Esta semana en que culmina la Cuaresma con esos días especiales que son Jueves y Viernes santos, el jubiloso Sábado de Gloria y el Domingo de Pascua, recordamos a Manuel Payno, quien nos regaló deliciosas crónicas de estos días, que nos permiten conocer cómo se conmemoraban en el siglo pasado en la ciudad de México. Cabe recordar que Payno nació en ella en 1810, precisamente al iniciarse el movimiento independentista, fecha a partir de la cual la nación no tuvo casi ningún año de tranquilidad hasta el último tercio del siglo.

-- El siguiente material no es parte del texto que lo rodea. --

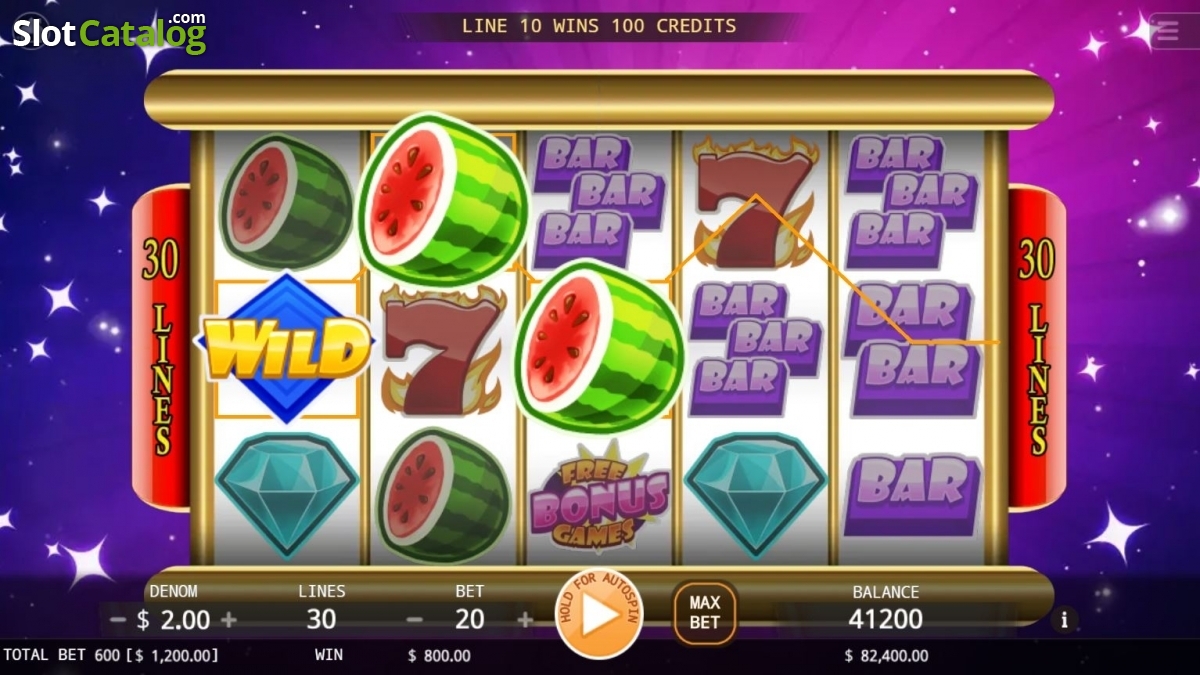Click the blue diamond in first reel
Image resolution: width=1200 pixels, height=675 pixels.
287,494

La vida del escritor, político y diplomático es representativa de los personajes destacados de esa época: azarosa y conflictiva, pero enormemente productiva, ya que desarrolló múltiples actividades, entre las que sobresalieron la función pública y la política (administrador del estado de Tabasco, ministro de Hacienda, diputado, senador, cónsul general en España). Como era usual en esos tiempos, por los avatares políticos, un tiempo estuvo en prisión y en más de una ocasión ''huido'' en el extranjero.

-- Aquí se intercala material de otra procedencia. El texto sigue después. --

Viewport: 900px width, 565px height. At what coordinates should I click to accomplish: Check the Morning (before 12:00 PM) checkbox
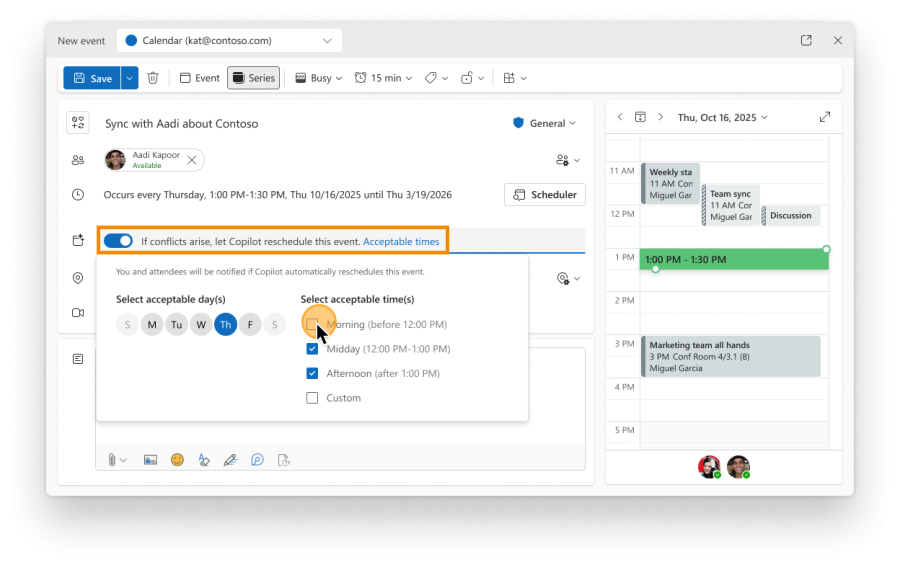click(312, 324)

Sin embargo, al igual que Guillermo Prieto, Lucas Alamán, Francisco Zarco y tantos otros, se buscó tiempo para escribir extensos trabajos, en su caso fundamentalmente novelas, como los inolvidables Bandidos de Río Frío y El fistol del diablo. Pero también publicó crónicas costumbristas en diversos diarios y revistas, bajo el seudónimo de Yo, que ahora edita el CNCA, dentro de las obras completas de este formidable autor.
Gracias a ellas nos enteramos de cómo se conmemoraba en la capital la Semana Santa; hace una encantadora descripción de la preparación de los altares de Dolores que se ponían en las casas: ''Se busca la mesa más grande, luego otra más chica, luego otra más pequeña y se echa finalmente mano del baulito más diminuto. Todo esto se recubre con sobrecamas, tápalos y pañuelos de seda. Entapizan además la pared con cortinas blancas y en la cúspide del altar colocan una Virgen de los Dolores y un Cristo crucificado.
''Los adornos del altar son preciosos: vasos y jarras de cristal llenos de aguas de colores, naranjas doradas, cantaritos cubiertos de chía, platos de trigo, macetas llenas de flores; todo esto adornado con banderitas de oro volador... El alboroto de las familias para poner los altares es infinito. Un mes antes siembran el trigo y la chía y a los tres días previos mueven los muebles y montan todo. El Viernes de Dolores a las ocho el altar se enciende, se tiran cohetes y los convidados, que son los parientes, los vecinos y las personas de estimación, comienzan a entrar y tras las exclamaciones de admiración, disfrutan la horchata, el agua de chía, de limón, tamarindo, piña y canela; la visita acaba en baile, pues el tío que toca el bandolón afirma que bailar no es pecado''.
También platica de las procesiones de Jueves y Viernes santos en que la población estrenaba vestuario para asistir a ellas, pues eran de los eventos sociales más importantes del año; eso sí, todo era a pie, ya que estaba vedado el uso de ningún carruaje o animal de carga como muestra de duelo. Hay que recordar que en estos actos tenían papel predominante las cofradías, que competían entre ellas en el lujo de sus atuendos. Integradas sólo por hombres, las señoras no se dejaban apantallar y se lucían en lo individual con lujosas mantillas de encaje de Bruselas, suntuosos rebozos y vestidos de sedas y terciopelos; como es de suponerse, los de este último material les causaban espantosos bochornos, pero para eso estaban los grandes abanicos.
También comenta Payno las quemas de Judas del Sábado de Gloria, en que se tronaban por toda la ciudad, con la participación entusiasta de la población; era particularmente célebre la que se hacía en la Plaza de Santo Domingo. Resulta sorprendente que esta añeja costumbre aún se lleve a cabo en el rumbo del Centro Histórico, en la calle donde viven los juderos, que ahora hacen también alebrijes, como los famosos Linares. El evento es realmente fascinante, pues los artistas populares compiten en ingenio con sus Judas y así ve uno explotar estruendosamente enormes figuras de políticos, entre las que sobresale el orejón que se hizo popular con las máscaras esquineras.
Asimismo, en este lugar mágico y amoroso que es el Centro Histórico se llevan a cabo diversas procesiones que organizan con devoción los vecinos de las diferentes parroquias y que se encuentra uno por las calles a cualquier hora.
Como ya se sabe, estos placeres siempre tienen que culminar con uno gastronómico que, sin duda, en esta ocasión tiene que ser en la Hostería de Santo Domingo, vecina de la imponente plaza, en donde se degustan los platillos de la temporada preparados como en las casas de las abuelas, acompañados de frescas aguas de chía, horchata, tamarindo y jamaica, y claro que también hay bebidas espirituosas que se pueden campechanear.